Wir sind aber der Meinung, dass mit diesem Konzept der Universität Lübeck weitergearbeitet werden soll, weil es Sinn macht. Wir haben dazu einige Bedingungen formuliert, wenn auch nicht so konkret. Aber wir haben trotzdem deutlich gesagt, was gemacht werden muss, damit wir dem letztlich zustimmen können.
Es ist also noch sehr viel zu tun. Wir sind erst am Anfang. Die Ankündigung reicht nicht aus. Lieber Herr Minister, Ankündigungspolitik bedeutet noch nicht die Umsetzung von politischen Vorhaben. Schauen wir einmal, wie es weitergehen wird.
Frau Präsidentin! Liebe Kolleginnen und Kollegen! Die Zukunft der Hochschulmedizin in unserem Land gehört zu Recht zu den Dauerbrennern im Landtag. Die erste Antwort der Landesregierung im Jahre 2010 war, den Studiengang Medizin in Lübeck schließen zu wollen. Der Wissenschaftsminister meinte damals noch, es sei besser, Stücke aus der Hochschultorte herauszuschneiden, als die Sahne von der ganzen Torte abzukratzen. Mit dieser Strategie ist die Landesregierung bekanntlich auf die Nase gefallen.
Was bleibt, ist die Frage, wie es mit der Hochschulmedizin weitergehen soll. Daher war es trotz aller politischen Auseinandersetzungen sinnvoll, den Wissenschaftsrat um ein Gutachten zu bitten. Auf der Grundlage dieses Gutachtens haben sich nunmehr die CAU und die Uni Lübeck auf ein Konzept verständigt, das - sehr verkürzt - darauf abzielt, medizinische Forschung und Lehre in Kiel und Lübeck zu sichern. Beide Campi sollen eigene Vorstände erhalten und mit dem Land Zielvereinbarungen abschließen.
Der letzte, nicht unerhebliche Punkt in diesem Dreieck ist das UKSH. Die Vereinbarung der Universitäten sieht vor, dass die Verbindung künftig über eine Holding geregelt werden soll. Für den SSW zeichnet sich ab, dass mit dem vorgeschlagenen Konzept ein gangbarer Weg aufgezeigt wird. Soll heißen: Wir stehen diesem Weg erst einmal offen gegenüber, wohl wissend, dass auch hier der Teufel wirklich im Detail steckt. Es könnte ganz klar zu Problemen zwischen Forschung und Lehre auf der einen und Krankenversorgung auf der anderen Seite kommen.
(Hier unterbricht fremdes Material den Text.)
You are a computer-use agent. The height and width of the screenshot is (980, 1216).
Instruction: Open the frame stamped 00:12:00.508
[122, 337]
Da ist es natürlich gut, dass künftig beide Aspekte im Vorstand dieser neuen Holding vertreten sein sollen.
Was der SSW aber unter keinen Umständen mittragen wird, wären Entscheidungen, die letztlich zu einer Zerschlagung des UKSH führen würden. Wenn ich bedenke, wie viel die Mitarbeiterinnen und Mitarbeiter in den letzten Jahren geleistet haben, um das UKSH zu retten, dann wäre das ein völlig inakzeptabler Weg. Ich sage das nur, auch wenn behauptet wird, dieser Weg ist von vornherein auszuschließen. Um es noch einmal zu sagen: Unter keinen Umständen tragen wir eine Zerschlagung des UKSH mit. Denn das ginge zulasten der Mitarbeiterinnen und Mitarbeiter.
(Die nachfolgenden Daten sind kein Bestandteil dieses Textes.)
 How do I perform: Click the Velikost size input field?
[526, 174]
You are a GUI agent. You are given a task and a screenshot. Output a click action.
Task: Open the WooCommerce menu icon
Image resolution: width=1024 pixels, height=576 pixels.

Seit Februar wissen wir, dass nun auch der Wissenschaftsminister und der Vorstandsvorsitzende des UKSH dieser Vereinbarung beigetreten sind. In der gemeinsamen Pressemitteilung heißt es:
„Die Akteure einigen sich auf eine klare Struktur für Wissenschaft und Krankenversorgung.“
So weit, so gut. Ich stelle mir aber die Frage, was denn der tiefere Sinn des vorliegenden Berichtsantrages ist. Aus Sicht des SSW ist es doch ein Unding, dem Landtag so einen verdeckten Begrüßungsantrag unterzujubeln, lieber Kollege Günther.
Wir nehmen zur Kenntnis, dass an Stelle des Medizinausschusses künftig der erweiterte Holdingvorstand die notwendige Koordinierung von Forschung und Lehre zwischen den Universitäten und dem UKSH wahrnehmen soll. Gleichzeitig sollen die Trägerkosten dem UKSH direkt zugewiesen werden. Wie sich dieses alles konkret auswirkt, ist weiterhin offen.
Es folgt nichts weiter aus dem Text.